Exercise goal
Only one stretch of the records below is wanted: the lines from the one holding "You are a GUI" through the one holding "Given: Switch to the Genel tab". Return it exactly, both ends included.

Exercise data
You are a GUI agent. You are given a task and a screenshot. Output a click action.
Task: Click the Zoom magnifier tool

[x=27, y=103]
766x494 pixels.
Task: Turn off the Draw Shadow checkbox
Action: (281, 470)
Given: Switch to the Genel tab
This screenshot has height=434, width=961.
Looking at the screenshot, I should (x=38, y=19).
==
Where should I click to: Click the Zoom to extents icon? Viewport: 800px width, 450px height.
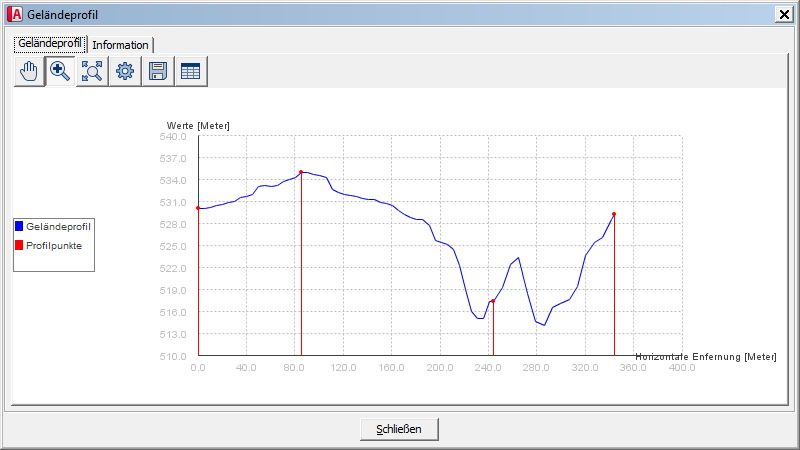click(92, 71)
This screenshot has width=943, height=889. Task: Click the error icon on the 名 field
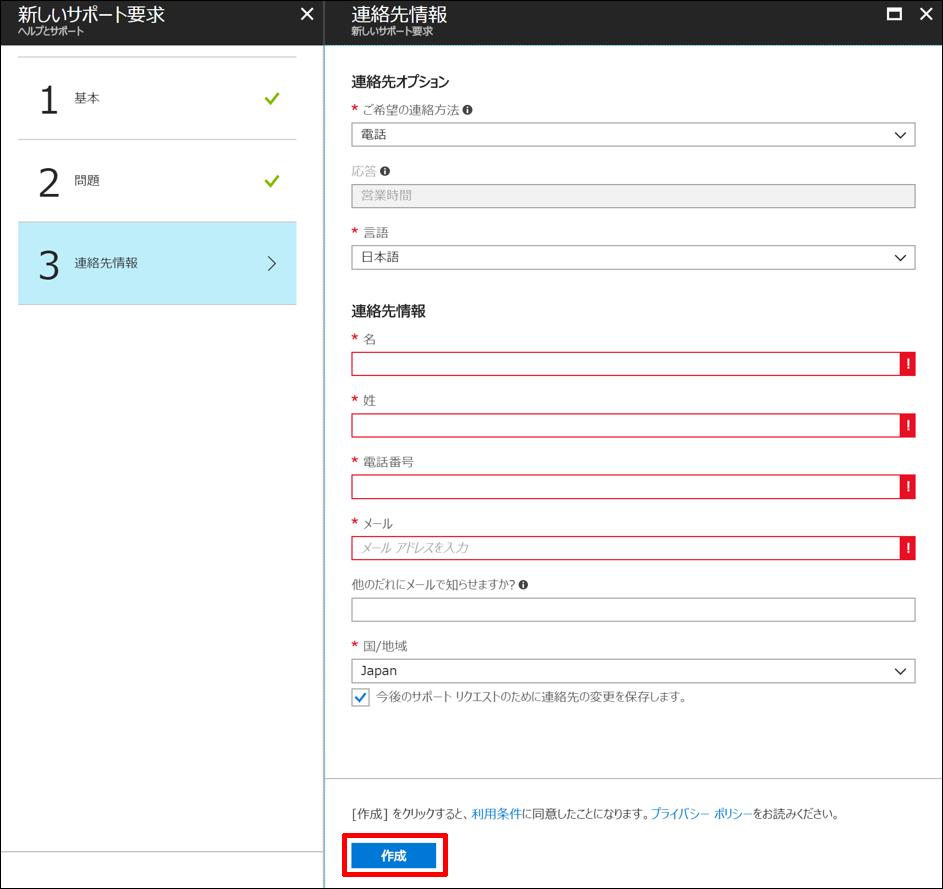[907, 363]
* * *
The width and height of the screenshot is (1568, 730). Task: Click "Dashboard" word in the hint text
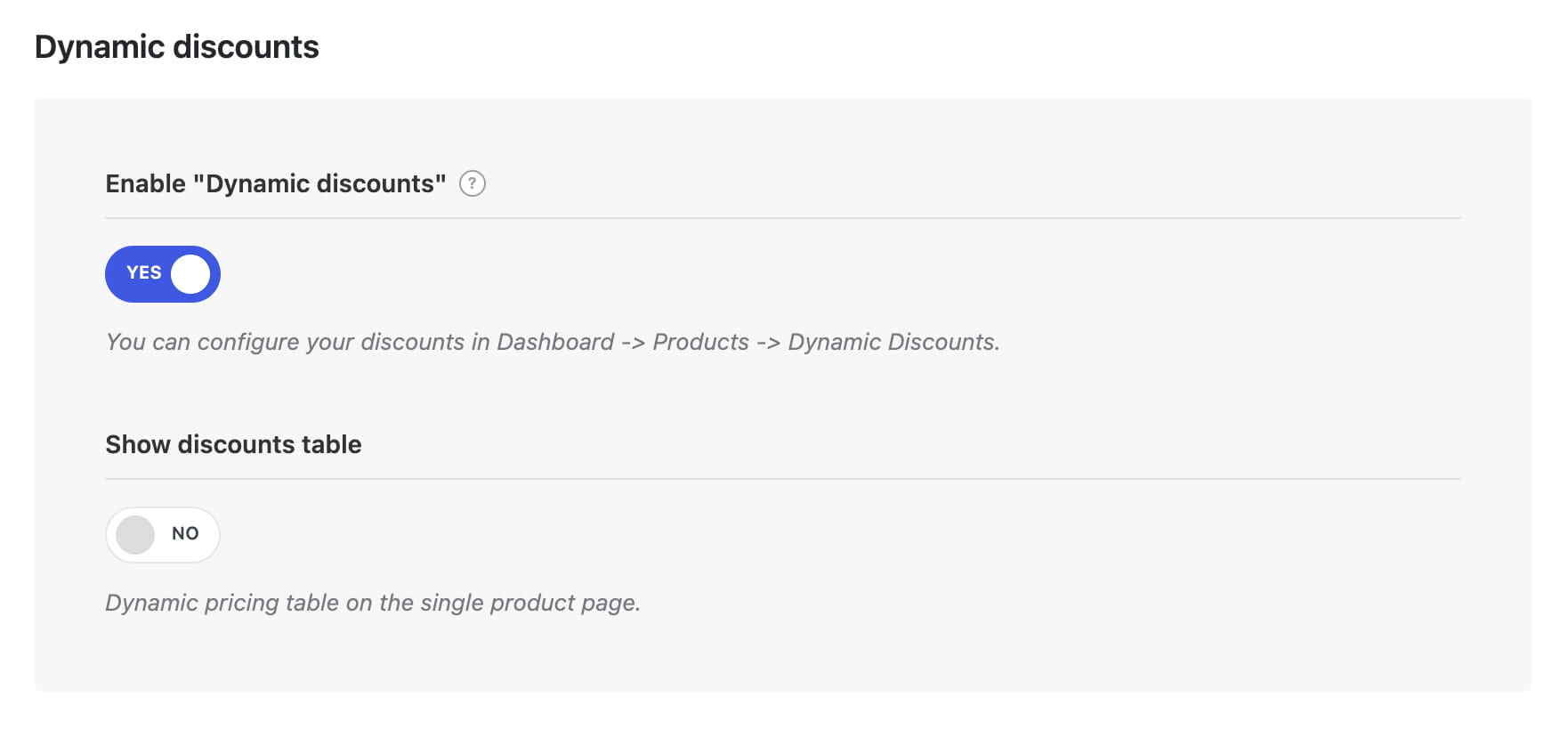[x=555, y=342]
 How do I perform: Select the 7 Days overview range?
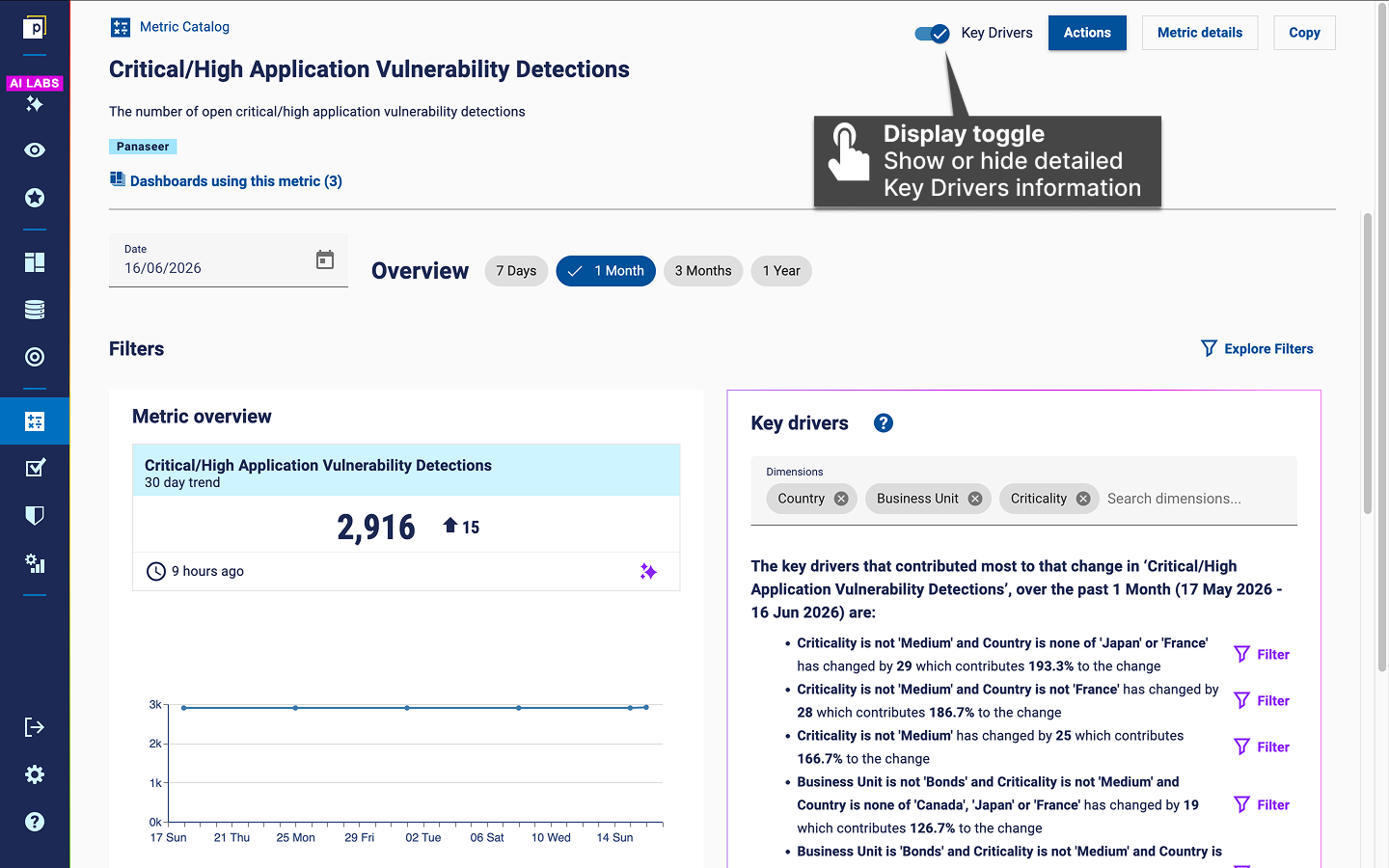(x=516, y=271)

Task response
You are a GUI agent. You are given a task and a screenshot. Output a click action.
Task: Click the Zoom magnifier tool

[x=27, y=103]
766x494 pixels.
Task: Turn off the Draw Shadow checkbox
Action: (281, 470)
Given: Switch to the Genel tab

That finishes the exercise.